Itongadol.- Irán ejecutó recientemente a un hombre acusado de espionaje a favor de Israel. Así lo informó este miércoles la agencia estatal de noticias de la República Islámica, que identificó al acusado como Babak Shahbazi.
Las ejecuciones de iraníes condenados por espiar para Israel aumentaron considerablemente este año, con al menos nueve sentencias de muerte cumplidas en los últimos meses.
Enredado en una guerra en las sombras con el Estado judío que lleva décadas, Irán condenó a muerte a numerosos individuos a los que acusa de tener vínculos con el servicio de inteligencia israelí Mossad y de facilitar sus operaciones en el país.
Los medios estatales argumentaron que Shahbazi trabajó junto a Esmaeil Fekri, otro ejecutado en junio por espionaje a favor de Israel, desde principios de 2022.
Además, los reportes detallaron que Shahbazi fue acusado de recopilar información de lugares sensibles utilizando su puesto como contratista encargado de instalar sistemas de refrigeración, incluyendo salas de servidores y centros vinculados al aparato militar y de seguridad.
El abogado del acusado, por su parte, había solicitado una apelación ante la Corte Suprema, que rechazó la petición, confirmando así la ejecución.
Las organizaciones de derechos humanos condenaron la ejecución de Shahbazi y otros casos similares, señalando que los juicios en Irán por espionaje suelen carecer de transparencia y garantías procesales.

En la misma línea, estas organizaciones denunciaron que los acusados rara vez tienen acceso pleno a abogados independientes y que las evidencias presentadas ante los tribunales son, en muchos casos, confusas o secretas.
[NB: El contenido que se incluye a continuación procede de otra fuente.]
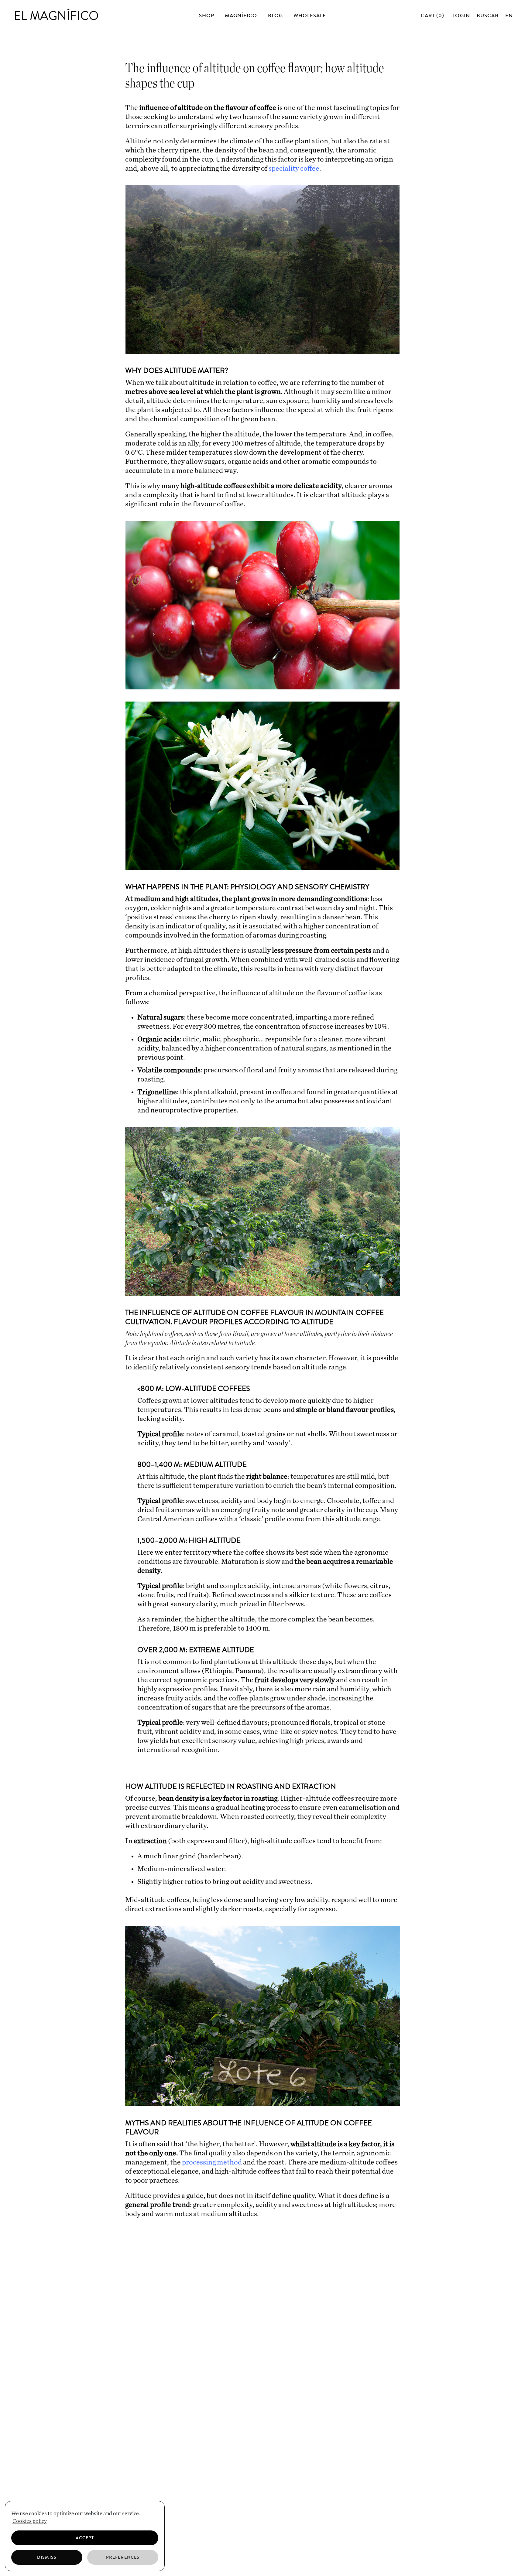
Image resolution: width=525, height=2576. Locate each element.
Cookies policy (29, 2521)
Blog (275, 15)
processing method (212, 2162)
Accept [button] (85, 2538)
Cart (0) (433, 15)
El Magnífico (56, 15)
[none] (508, 15)
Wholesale (309, 15)
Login (461, 15)
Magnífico (241, 15)
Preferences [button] (122, 2557)
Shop (206, 15)
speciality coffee (294, 168)
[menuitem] (509, 15)
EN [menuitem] (509, 15)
Estas prácticas generan preocupación internacional sobre el respeto a los derechos fundamentales y el debido proceso. Asimismo, múltiples expertos advirtieron que estas ejecuciones aumentan la tensión entre Irán e Israel.
La campaña de Teherán contra presuntos espías podría reflejar la paranoia del régimen de la República Islámica ante amenazas externas y su lucha por mantener el control interno, mientras que la creciente cantidad de ejecuciones podría estar vinculada a la intensificación de la vigilancia sobre sectores estratégicos como tecnología, defensa y energía.
En este contexto, funcionarios iraníes justifican las condenas como medidas necesarias para proteger la seguridad nacional. Sin embargo, la comunidad internacional continúa presionando por mecanismos legales más transparentes.
La familia de los acusados, en muchos casos, enfrenta dificultades para obtener información sobre los procesos judiciales y las condiciones de detención.
A su vez, los familiares aseguran que las autoridades mantienen a los detenidos en aislamiento prolongado y limitan el contacto con abogados y representantes diplomáticos. Estas restricciones generan angustia y críticas sobre el trato humanitario de los sospechosos y agrava la percepción negativa de Irán en organismos internacionales y medios de comunicación globales.
Mientras tanto, Israel y aliados occidentales condenaron públicamente las ejecuciones y mencionaron las posibles repercusiones diplomáticas.